As we walked onto the back porch, we observed our dog, Luna Lovegood, had wriggled about half of her body underneath one of the large ferns we keep there. Her tail was wagging a hundred miles a minute. As we watched, she proceeded to drag a black carcass out from under the fern. As she pulled the corpse out, feathers separated from its body, leaving a black and red trail across the porch. Then, she raised her brown and white face to us, wearing what I can only describe as a chicken eating grin.
After we had cleared the feathers and maggots off the back porch, we speculated. We figured the chicken came from one of our many neighbors who have them. If a chicken wandered into our yard, it was also a possibility that one of our dogs did cause the demise of said animal. My husband ascribed the whole gory sequence of events to the as yet unconvicted Luna, while I thought maybe the chicken had died of natural causes after crawling under the fern.
One thing we both agreed on was that our other dog, Goldie, was completely innocent. She was exonerated by reason of extreme laziness exacerbated by extreme age. So Luna was on the hook for the whole chicken enchilada.
I’m the first person to admit that my dogs aren’t perfect. We haven’t taught them to sit or fetch and they bark when they’re not supposed to and they have been known to roll in their own poop and sniff the neighbor’s underwear zones. We know they do these things, because they are country dogs, and we are okay with their crass behavior. We love our dogs a lot, but they live in the yard and get their haircuts at home. If any dogs are going to be up for some murdering mischief, it is our hippy dippy country dogs.
But could our sweet Luna really have committed chicken murder and then hidden the evidence for the three or four days it took for the chicken to get nice and maggot ridden underneath the ferns? Okay, I acknowledge that she could have done it. She spends 8 to 10 hours a day chasing anything that moves in our yard (lizards, bunny rabbits) and immediately eats anything she catches. We regularly find half eaten dead lizards in the yard, and she’s been chasing the same bunny for the last three years, ever hopeful. She probably could have caught a chicken, especially if it injured itself first. But what were we going to do about it? Ground her? Take away her dog treats? It was a heinous act, and I hate that it happened. However, if she did it, and I’m not saying she did, I forgive her.

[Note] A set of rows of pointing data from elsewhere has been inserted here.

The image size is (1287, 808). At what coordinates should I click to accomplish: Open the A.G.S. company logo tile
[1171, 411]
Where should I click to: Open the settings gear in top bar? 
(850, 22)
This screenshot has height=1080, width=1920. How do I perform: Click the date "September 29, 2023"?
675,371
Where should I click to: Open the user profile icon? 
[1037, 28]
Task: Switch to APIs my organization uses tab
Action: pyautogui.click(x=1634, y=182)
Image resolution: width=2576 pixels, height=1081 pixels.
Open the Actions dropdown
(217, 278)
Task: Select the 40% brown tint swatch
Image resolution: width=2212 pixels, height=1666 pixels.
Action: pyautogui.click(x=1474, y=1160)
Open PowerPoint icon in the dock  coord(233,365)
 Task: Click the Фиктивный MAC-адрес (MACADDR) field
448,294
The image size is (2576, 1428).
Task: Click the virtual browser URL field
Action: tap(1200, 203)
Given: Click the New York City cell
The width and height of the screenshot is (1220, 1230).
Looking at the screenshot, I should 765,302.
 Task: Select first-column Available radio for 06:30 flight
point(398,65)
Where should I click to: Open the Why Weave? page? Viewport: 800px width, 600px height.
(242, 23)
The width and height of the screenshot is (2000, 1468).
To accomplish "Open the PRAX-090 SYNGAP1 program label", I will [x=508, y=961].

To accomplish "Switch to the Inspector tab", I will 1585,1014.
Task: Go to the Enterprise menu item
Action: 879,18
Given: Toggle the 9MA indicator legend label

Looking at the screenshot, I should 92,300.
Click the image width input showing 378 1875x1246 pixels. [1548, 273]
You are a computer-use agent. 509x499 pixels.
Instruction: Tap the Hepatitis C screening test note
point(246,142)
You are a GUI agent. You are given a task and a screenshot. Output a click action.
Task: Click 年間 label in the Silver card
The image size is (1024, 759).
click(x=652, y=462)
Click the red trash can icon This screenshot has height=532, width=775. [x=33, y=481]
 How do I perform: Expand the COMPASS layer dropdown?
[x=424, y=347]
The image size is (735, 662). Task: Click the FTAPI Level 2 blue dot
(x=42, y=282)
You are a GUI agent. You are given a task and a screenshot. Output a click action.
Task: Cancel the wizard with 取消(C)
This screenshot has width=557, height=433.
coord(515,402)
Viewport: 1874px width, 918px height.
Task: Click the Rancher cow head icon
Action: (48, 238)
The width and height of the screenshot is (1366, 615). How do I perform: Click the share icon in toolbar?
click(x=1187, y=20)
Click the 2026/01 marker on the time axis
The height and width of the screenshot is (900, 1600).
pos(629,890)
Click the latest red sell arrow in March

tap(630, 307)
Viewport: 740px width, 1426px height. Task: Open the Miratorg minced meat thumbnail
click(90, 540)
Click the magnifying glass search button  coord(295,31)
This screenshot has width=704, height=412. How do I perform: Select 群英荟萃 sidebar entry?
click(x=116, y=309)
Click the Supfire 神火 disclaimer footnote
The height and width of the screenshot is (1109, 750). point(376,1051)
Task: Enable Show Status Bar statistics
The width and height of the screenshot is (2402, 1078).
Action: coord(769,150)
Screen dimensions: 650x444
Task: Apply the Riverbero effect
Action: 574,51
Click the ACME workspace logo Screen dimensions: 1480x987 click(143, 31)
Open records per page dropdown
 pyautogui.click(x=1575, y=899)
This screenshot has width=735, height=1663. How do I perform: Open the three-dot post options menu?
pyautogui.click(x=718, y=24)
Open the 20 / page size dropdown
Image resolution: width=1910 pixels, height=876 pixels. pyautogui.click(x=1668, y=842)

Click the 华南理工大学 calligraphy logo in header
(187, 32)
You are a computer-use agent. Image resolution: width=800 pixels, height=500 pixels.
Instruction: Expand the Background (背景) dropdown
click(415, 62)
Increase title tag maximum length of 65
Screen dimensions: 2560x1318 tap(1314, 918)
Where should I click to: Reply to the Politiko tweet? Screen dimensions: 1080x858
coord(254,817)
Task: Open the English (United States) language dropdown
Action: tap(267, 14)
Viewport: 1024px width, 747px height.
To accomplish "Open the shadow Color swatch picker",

Remember that chicken eating grin? About two weeks ago, Luna flashed that same ear-to-ear doggy grin at us just as we were returning home from an appointment with SH’s new oncologist. I felt so deflated after the long consultation about how to treat a recurrence of my wonderful husband’s prostate cancer. I just wanted to go straight into the house and crawl under the covers for the rest of the night. But there she was, smiling her head off, saying how happy she was that we were home. We stopped to pet her and Goldie, fed them a treat, and went in to have supper. The world kept turning, and she had helped me keep turning with it.
That’s the great thing about pets. They just don’t care about what’s going on in your life. They love you and are happy to see you no matter what your day has been like, or how you feel, or how many mistakes you might have made. And for that goofy, hippy dippy, country love, I can overlook the occasional alleged brutal homicide.